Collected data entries
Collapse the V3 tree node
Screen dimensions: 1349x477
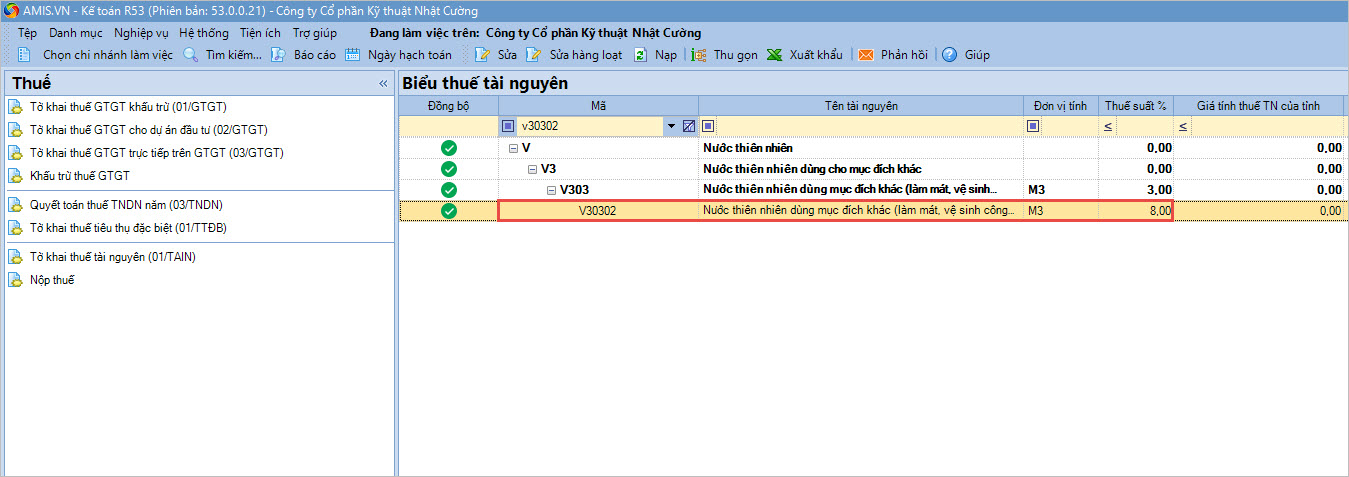coord(533,169)
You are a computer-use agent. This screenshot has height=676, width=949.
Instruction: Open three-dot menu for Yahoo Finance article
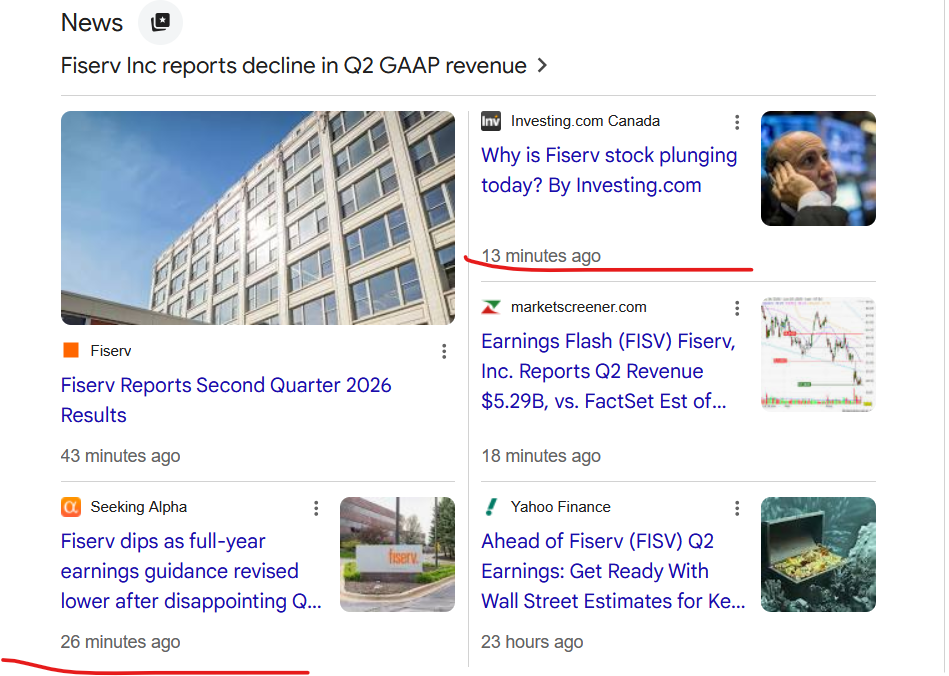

__What you need to do__
Return every line of the data above word for word, leaving out the pictures.

__Answer in full__
Collapse the V3 tree node
Screen dimensions: 1349x477
coord(533,169)
You are a computer-use agent. This screenshot has height=676, width=949.
Instruction: Open three-dot menu for Yahoo Finance article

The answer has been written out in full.